A police officer in Tiffin, Ohio, pulled over Jaime Aguirre, 42, in November 2009 for a traffic violation, and smelled marijuana coming from his car. A subsequent search of the vehicle instead turned up hundreds of X-rays of women’s torsos. Aguirre was a technician at a medical imaging center, and he’d allegedly taken the images, illegally, from his office. Why? He was using them for sexual-gratification purposes, police said. Aguirre was arrested on several charges and held in lieu of $250,000 bail. “This,” said Police Chief David Blough, “is one of the strangest things I’ve ever seen.”
On August 20, 2007, a 12-year-old girl found a running shoe on Jedediah Island, off the coast of British Columbia, Canada. She looked inside the shoe and saw a sock. She looked inside the sock—and found a human foot. Medical examiners later identified it as belonging to a man and said that it didn’t appear to have been severed, but seemed to have detached due to decomposition underwater, possibly from the body of a drowning victim. Six days later, a couple on nearby Gabriola Island found another running shoe…with a sock inside it…with a human foot in it. It, too, was from a male. In February 2008, a third foot—again, complete with shoe and sock—was found on nearby Valdes Island. This one was also a man’s. In May a fourth foot was found on Kirkland Island, this time belonging to a woman. A fifth foot found the following month on Westham Island was confirmed to be from the same person as the foot found in February. August brought another foot in a sock and running shoe, and so did November—this one a match to the foot found in May. In July 2009, police announced that they had determined the identity of the person associated with the first foot, a man who had suffered from depression and may have committed suicide. In October 2009, an eighth human foot was found in British Columbia. The case has been called one of the most bizarre in Canadian history, and no explanation for the mystery feet has been found.
A recent poll shows that 67% of Americans believe Democrats are better lovers than Republicans.
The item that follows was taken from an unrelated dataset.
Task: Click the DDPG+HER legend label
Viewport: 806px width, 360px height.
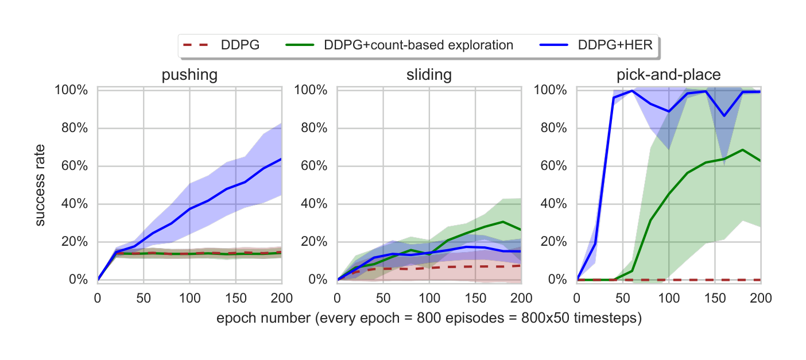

Police in Tonowanda, New York, were called to a water-treatment facility late one night in October 2009. The caller said that a man in a cow suit had stopped by the plant, buzzed the intercom, asked for directions, and then run away. Police came out to investigate and found Jeffrey S. Barber of Hamburg, New York, near the plant. He was still wearing the cow suit, which was soaking wet, and he appeared to be intoxicated. When asked what had happened, Barber told officers he was driving home from a Halloween party, and his GPS device had told him to take a right turn. He turned down a street called Aqua Lane—and drove off the dock at the end of the street, straight into the Niagara River. He smashed out a window, “like I saw how to do on TV,” he said, and swam to safety. Then he walked to the water-treatment plant to ask for directions—still wearing his cow suit—thinking it was the University of Buffalo. Barber was found to have a blood-alcohol content of 0.20, far over the limit for driving, and was arrested. Police recovered his car from the river the next day, with three beer bottles, four whiskey bottles…and one fake cow head inside.